[Dataset entries]
*** Block opens ***
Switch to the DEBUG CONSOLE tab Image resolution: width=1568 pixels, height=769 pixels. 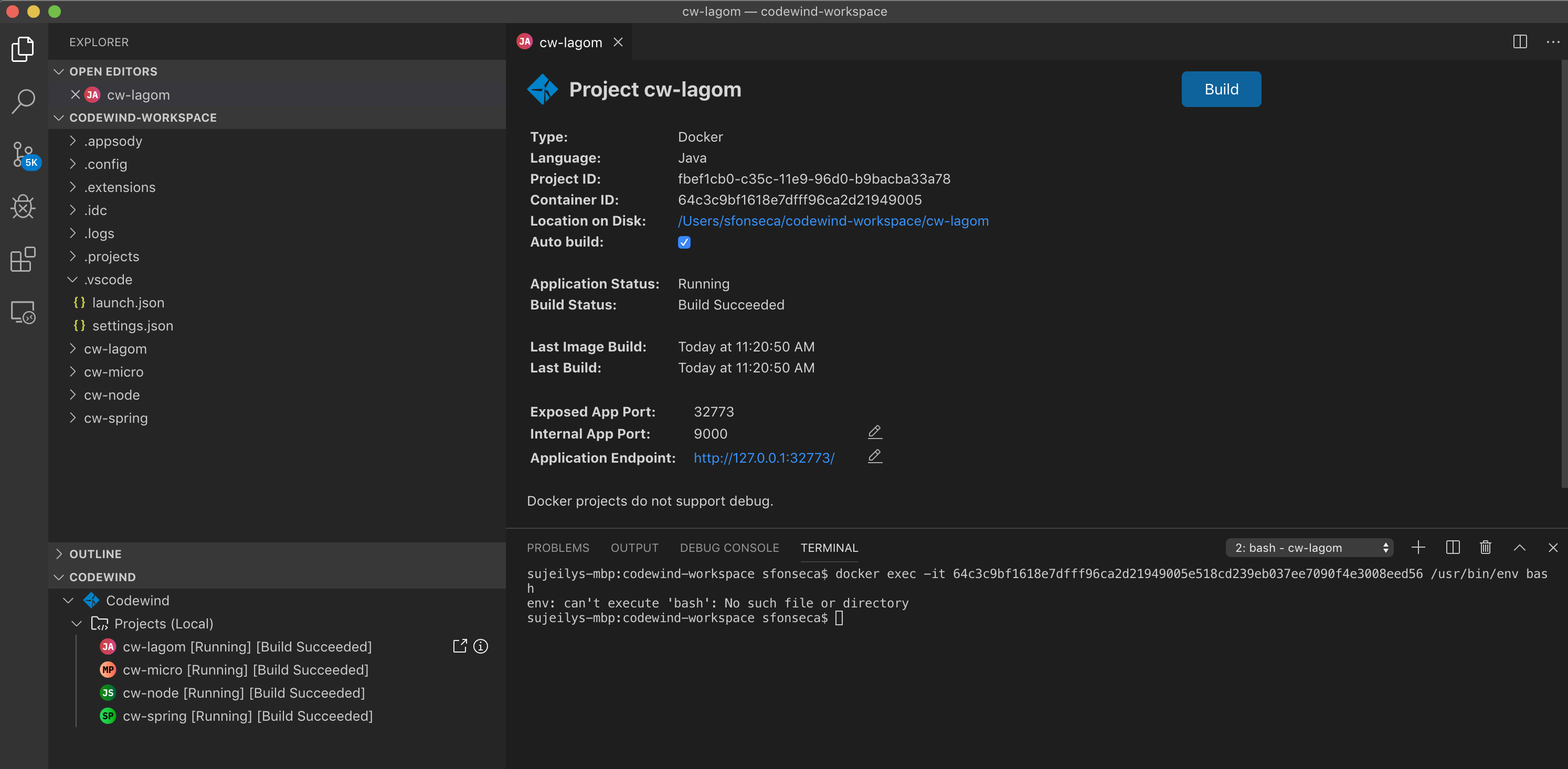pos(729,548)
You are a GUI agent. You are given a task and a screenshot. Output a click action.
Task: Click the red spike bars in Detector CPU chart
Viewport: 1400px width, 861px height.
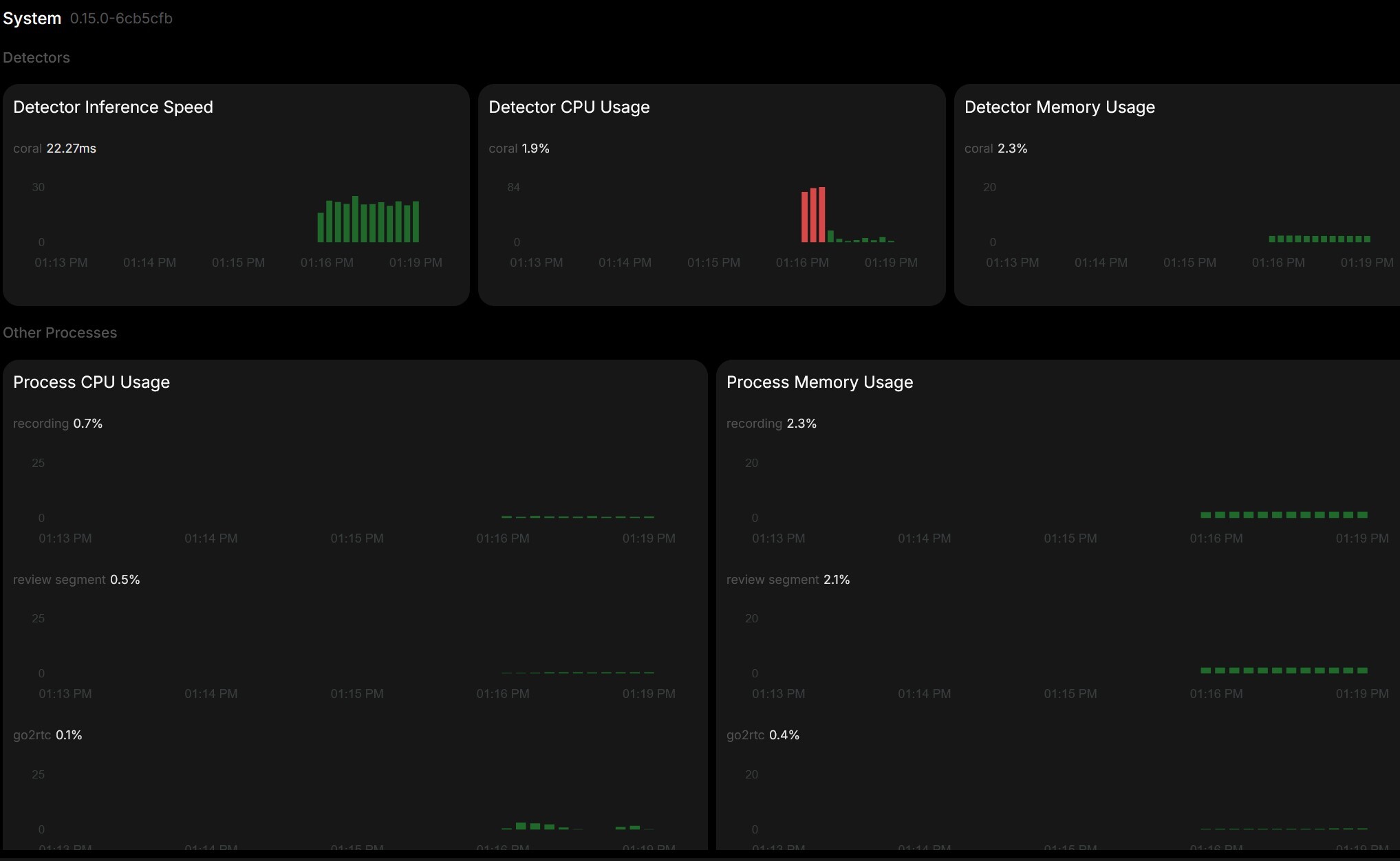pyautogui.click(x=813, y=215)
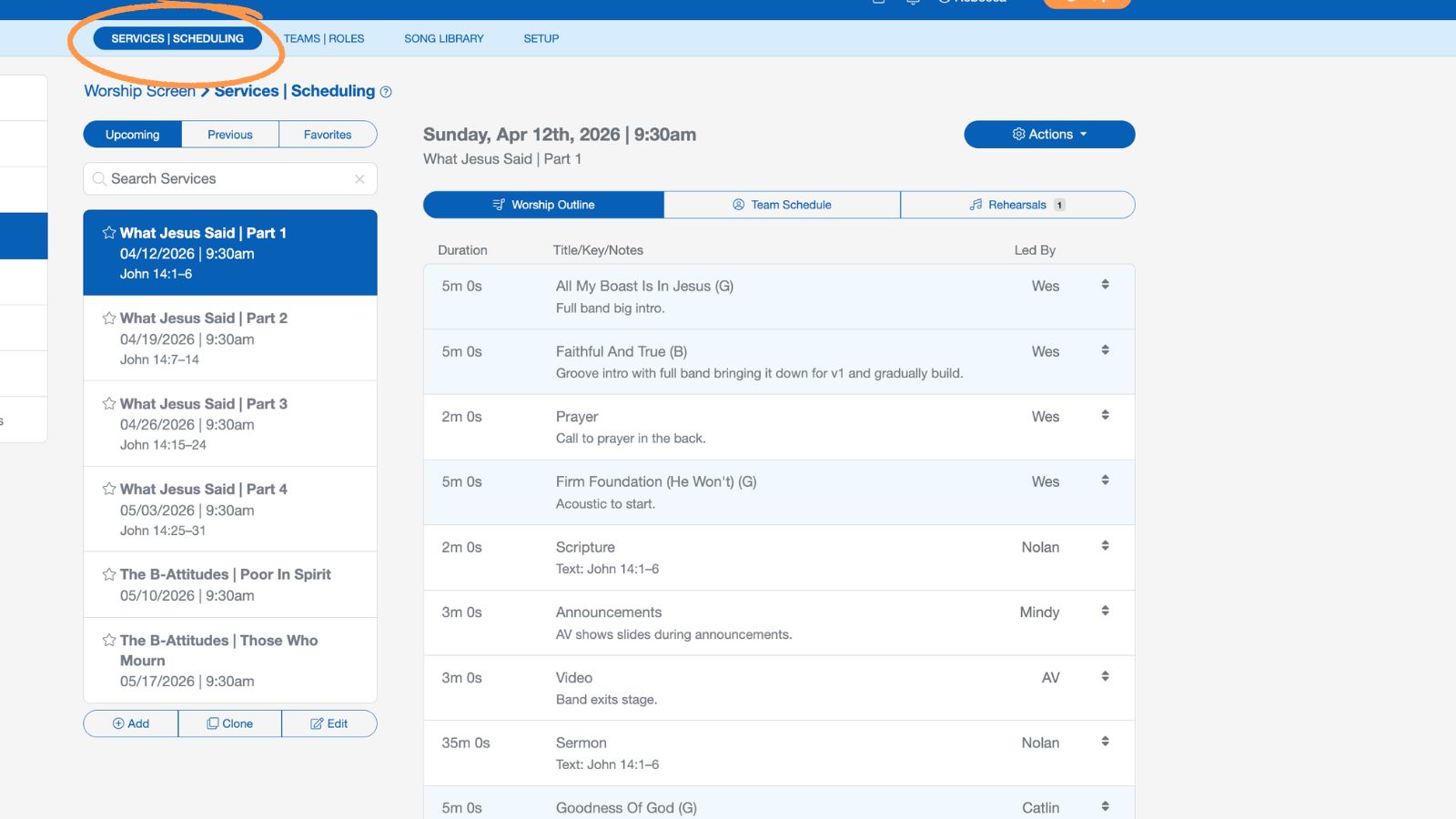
*** Block closes ***
§ **WHAT YOU SHOULD DO**:
Leave out every picture, and repeat word for word only the lines from the one holding "Task: Click the" through the end of the entries above, both ends included.

§ **EXERCISE ANSWER**:
Task: Click the red spike bars in Detector CPU chart
Viewport: 1400px width, 861px height.
pyautogui.click(x=813, y=215)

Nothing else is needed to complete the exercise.